What causes Down Syndrome?

Down Syndrome is caused by a triplication of the 21st chromosome. Although Down Syndrome is typically a random event, there is one form of Down Syndrome that is inherited.

What do you mean, different forms of Down Syndrome?

There are three different types of Down Syndrome: nondisjunction, Robertsonian translocation, and mosaic.

Nondisjunction is the most common type of Down Syndrome. Approximately 90% of all people with Down Syndrome have this type. This is a straight up triplication of the 21st chromosome. Every cell of a person with nondisjunction Down Syndrome’s body contains this triplication.

Robertsonian translocation and mosaicism account for approximately 10% of all cases of Down Syndrome. Robertsonian translocation is the only kind of Down Syndrome with a heritable component; that is, at least one parent is the carrier of the gene that is passed down and causes this type of Down Syndrome. Robertsonian translocation happens when one piece of the 21st chromosome “breaks off” and attaches to another chromosome. Every cell of a person with translocation Down Syndrome’s body contains this triplication. Mosaicism occurs in a similar way to nondisjunction, however, only some of the cells of a person’s body are affected, whereas some have the standard pair rather than a triplication. Because not every cell is affected, some people erroneously believe that this is a “less severe” form of Down Syndrome, however, this is not true.

So Down Syndrome isn’t a spectrum disorder?

No. Down Syndrome is not a spectrum disorder. You either have it or you don’t.

But I know somebody with Down Syndrome who can do x and y, and I also know somebody with Down Syndrome who can’t do x and y, so the first person is obviously higher functioning.

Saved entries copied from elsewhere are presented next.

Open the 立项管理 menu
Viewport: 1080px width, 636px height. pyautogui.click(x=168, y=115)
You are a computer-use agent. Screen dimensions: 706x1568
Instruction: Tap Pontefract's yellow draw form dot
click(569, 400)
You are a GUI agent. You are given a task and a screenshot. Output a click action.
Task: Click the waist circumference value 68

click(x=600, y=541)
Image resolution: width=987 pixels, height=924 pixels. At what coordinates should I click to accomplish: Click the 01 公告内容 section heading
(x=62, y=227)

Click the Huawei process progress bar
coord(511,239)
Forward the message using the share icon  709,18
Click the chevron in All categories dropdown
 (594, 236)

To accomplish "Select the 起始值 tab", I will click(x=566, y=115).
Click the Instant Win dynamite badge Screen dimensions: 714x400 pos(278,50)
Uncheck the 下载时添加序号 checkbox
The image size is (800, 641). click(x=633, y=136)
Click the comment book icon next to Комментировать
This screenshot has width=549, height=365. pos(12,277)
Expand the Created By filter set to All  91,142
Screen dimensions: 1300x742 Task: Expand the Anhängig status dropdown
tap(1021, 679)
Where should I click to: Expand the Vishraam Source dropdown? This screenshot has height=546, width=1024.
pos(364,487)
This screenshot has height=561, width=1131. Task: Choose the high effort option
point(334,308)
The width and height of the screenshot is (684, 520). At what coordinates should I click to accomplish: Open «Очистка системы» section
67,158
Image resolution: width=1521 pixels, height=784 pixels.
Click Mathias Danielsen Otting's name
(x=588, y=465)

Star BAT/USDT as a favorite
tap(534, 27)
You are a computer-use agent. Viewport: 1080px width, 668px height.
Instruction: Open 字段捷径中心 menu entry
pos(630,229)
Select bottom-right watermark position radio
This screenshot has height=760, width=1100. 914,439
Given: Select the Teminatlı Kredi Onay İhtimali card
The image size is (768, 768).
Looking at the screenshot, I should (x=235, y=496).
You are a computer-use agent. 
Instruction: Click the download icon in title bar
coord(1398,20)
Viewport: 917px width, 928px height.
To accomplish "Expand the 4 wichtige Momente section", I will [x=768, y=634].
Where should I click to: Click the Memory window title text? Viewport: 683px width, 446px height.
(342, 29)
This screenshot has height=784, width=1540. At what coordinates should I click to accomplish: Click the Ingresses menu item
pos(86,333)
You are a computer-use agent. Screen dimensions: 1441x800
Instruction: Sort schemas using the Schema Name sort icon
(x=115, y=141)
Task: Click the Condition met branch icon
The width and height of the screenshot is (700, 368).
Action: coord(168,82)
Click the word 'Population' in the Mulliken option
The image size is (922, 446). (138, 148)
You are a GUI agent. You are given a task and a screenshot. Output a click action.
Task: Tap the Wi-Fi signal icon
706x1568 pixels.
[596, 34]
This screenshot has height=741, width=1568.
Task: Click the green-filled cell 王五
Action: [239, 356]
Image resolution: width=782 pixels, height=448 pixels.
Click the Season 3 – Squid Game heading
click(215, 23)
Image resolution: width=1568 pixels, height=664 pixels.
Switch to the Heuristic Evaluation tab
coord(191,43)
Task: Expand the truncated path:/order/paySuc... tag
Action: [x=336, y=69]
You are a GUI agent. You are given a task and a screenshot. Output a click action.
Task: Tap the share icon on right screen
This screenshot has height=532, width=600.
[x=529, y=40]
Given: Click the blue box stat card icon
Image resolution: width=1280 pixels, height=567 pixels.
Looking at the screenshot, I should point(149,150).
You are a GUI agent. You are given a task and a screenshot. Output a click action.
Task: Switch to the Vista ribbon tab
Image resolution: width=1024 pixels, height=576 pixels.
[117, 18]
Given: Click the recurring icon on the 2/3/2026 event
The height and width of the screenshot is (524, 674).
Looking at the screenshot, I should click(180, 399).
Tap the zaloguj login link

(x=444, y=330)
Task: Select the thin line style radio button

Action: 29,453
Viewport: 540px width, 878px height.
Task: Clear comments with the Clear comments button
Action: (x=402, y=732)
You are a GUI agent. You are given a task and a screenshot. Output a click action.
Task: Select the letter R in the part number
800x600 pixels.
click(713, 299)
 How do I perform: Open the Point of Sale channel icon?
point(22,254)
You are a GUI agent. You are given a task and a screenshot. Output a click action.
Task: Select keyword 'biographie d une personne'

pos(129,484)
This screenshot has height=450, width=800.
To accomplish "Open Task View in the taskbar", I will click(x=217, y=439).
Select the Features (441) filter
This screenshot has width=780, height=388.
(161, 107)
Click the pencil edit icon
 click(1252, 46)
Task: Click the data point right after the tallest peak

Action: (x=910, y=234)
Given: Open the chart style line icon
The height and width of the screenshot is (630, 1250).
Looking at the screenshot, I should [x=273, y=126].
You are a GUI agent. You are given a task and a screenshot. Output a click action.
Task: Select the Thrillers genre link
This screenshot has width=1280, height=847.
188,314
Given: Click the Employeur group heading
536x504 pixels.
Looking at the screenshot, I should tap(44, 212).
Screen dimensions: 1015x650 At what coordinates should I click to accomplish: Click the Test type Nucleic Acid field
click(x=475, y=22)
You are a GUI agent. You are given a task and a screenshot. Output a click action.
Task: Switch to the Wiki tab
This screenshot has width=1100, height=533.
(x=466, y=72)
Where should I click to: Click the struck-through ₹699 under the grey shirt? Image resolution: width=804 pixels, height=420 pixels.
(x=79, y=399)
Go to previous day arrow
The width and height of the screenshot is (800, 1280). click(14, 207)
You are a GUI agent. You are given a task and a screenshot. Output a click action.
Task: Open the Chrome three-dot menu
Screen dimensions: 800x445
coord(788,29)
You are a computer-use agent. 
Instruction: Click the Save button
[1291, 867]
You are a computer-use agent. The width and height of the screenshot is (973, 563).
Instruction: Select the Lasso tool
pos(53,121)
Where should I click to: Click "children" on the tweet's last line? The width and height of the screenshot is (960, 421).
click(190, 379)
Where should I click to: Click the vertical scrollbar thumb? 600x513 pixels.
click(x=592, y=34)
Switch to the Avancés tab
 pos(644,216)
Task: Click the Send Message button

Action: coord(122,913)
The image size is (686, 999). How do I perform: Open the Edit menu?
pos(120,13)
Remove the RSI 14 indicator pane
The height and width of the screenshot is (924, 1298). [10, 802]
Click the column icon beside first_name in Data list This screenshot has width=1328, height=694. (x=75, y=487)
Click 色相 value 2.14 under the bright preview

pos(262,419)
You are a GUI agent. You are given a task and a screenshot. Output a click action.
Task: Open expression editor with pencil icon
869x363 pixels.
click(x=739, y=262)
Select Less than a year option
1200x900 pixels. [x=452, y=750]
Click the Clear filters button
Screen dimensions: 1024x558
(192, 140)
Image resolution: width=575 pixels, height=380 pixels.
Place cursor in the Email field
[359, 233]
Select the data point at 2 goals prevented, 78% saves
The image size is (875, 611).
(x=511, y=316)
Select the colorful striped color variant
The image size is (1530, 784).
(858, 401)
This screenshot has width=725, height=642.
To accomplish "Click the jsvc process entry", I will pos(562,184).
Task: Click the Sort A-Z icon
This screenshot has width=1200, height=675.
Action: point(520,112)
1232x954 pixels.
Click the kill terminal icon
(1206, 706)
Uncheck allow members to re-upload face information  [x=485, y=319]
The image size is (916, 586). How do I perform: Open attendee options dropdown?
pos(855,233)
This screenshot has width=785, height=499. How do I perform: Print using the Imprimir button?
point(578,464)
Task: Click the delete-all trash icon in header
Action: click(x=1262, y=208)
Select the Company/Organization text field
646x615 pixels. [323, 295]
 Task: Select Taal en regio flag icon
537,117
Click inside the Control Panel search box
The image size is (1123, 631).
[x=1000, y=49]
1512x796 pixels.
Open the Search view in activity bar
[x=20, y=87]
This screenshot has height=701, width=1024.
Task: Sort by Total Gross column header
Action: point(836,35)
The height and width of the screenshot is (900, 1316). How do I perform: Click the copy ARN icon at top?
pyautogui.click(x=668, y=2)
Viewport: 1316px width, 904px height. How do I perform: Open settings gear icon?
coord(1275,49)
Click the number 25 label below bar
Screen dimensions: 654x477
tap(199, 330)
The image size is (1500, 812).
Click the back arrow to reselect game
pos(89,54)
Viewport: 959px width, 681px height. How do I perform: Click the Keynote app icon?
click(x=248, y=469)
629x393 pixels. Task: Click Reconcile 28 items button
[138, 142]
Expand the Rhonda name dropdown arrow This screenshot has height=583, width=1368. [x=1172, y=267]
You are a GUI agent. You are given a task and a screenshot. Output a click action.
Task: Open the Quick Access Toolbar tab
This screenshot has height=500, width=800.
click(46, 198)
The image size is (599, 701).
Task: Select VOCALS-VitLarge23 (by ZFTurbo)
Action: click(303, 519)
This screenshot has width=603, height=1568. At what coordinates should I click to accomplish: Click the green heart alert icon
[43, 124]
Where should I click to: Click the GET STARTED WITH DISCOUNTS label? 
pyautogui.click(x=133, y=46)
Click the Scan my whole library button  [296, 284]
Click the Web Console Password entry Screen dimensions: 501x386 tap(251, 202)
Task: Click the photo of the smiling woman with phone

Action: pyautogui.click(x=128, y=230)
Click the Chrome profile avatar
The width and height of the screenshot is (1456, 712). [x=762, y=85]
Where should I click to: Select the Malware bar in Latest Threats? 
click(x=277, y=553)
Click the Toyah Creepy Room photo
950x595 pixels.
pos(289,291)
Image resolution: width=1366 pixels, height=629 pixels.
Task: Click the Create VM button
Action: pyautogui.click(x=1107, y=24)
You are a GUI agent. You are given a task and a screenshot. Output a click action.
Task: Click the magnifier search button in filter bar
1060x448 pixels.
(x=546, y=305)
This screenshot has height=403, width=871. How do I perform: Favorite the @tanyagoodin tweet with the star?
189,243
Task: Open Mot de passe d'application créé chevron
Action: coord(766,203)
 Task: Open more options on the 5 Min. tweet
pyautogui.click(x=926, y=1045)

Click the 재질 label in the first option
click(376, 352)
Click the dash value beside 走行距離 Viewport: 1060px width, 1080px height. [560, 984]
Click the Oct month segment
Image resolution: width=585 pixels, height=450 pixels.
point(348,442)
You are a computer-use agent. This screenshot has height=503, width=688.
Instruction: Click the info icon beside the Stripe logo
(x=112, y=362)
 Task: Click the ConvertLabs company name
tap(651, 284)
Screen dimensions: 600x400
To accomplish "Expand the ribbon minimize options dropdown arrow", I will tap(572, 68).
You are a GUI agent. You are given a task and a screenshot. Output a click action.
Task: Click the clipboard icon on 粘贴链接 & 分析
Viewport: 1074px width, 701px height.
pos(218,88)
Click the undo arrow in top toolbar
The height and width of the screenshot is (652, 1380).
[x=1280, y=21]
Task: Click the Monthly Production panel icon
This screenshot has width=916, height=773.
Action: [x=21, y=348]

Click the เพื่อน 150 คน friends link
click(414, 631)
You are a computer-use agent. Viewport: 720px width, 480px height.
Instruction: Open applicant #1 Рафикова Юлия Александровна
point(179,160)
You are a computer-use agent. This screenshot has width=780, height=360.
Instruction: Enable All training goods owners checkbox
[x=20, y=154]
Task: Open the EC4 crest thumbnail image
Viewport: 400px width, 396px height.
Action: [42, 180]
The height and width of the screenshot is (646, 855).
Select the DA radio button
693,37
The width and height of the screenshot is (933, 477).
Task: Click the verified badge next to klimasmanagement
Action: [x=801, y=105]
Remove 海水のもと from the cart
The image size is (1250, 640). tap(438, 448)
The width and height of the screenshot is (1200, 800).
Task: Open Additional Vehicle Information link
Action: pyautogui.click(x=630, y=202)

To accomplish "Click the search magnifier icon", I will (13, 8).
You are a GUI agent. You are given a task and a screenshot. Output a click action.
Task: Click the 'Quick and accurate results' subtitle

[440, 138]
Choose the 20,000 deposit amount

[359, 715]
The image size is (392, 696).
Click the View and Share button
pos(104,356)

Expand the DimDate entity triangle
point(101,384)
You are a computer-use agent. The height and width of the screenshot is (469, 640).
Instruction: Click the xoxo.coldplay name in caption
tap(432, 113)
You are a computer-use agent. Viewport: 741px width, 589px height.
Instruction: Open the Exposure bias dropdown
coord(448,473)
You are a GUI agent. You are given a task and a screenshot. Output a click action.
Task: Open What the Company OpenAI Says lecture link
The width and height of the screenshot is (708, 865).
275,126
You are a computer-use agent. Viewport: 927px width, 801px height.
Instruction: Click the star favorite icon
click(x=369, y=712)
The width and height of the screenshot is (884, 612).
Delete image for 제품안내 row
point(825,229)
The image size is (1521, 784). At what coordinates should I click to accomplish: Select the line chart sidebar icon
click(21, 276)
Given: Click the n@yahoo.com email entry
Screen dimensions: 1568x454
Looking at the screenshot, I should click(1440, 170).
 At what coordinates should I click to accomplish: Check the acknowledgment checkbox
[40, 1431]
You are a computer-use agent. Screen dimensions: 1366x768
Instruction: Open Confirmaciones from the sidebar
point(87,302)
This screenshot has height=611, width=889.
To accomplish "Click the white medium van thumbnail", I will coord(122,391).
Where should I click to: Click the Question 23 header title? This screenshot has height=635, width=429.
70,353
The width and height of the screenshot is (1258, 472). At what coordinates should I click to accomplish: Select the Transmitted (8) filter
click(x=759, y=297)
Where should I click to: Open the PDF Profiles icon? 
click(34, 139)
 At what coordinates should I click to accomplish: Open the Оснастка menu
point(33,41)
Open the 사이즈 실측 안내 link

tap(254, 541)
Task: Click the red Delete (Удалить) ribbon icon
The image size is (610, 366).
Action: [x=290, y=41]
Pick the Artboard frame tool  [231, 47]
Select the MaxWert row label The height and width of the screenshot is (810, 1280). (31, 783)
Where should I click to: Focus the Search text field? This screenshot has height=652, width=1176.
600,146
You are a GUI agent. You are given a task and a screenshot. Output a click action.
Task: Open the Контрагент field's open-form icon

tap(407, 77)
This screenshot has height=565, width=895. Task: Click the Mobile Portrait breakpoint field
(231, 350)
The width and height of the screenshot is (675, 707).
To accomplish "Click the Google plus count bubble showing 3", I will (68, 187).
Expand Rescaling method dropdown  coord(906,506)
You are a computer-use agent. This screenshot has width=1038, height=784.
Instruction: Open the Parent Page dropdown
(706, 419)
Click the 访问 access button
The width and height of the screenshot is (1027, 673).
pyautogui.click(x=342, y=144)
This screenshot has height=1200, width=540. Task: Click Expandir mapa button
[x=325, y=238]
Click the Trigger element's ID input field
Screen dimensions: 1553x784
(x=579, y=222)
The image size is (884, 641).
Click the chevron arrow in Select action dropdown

My fiance can play five instruments. I can’t play any instruments. Does that mean that he’s higher functioning than I am? No…it just means he can play five instruments.

People with Down Syndrome are first and foremost people. As people, they have a wide range of things they can and cannot do. That doesn’t mean that a person with Down Syndrome who can do X and Y is “higher functioning” than a person with Down Syndrome who can’t do X and Y. It just means that they have a different set of skills.

Can people with Down Syndrome learn (read, write, etc)?

Yes, absolutely! People with Down Syndrome may have cognitive delays that cause them to learn slower, but that doesn’t mean they can’t learn at all! With the proper help for them to reach their full potential, many people with Down Syndrome learn to do everything people without Down Syndrome can do, including reading, writing, math, and other academics. People with Down Syndrome can, and frequently do, graduate from high school and go on to college.

What is the life expectancy of someone with Down Syndrome?

Fortunately, life expectancy of people with Down Syndrome have improved greatly over time (in 1980, the life expectancy of a person with Down Syndrome was 25!)  The average life expectancy of a person with Down Syndrome is 50, however, many people with Down Syndrome live into their 60s and even longer.

Do people with Down Syndrome live full and happy lives?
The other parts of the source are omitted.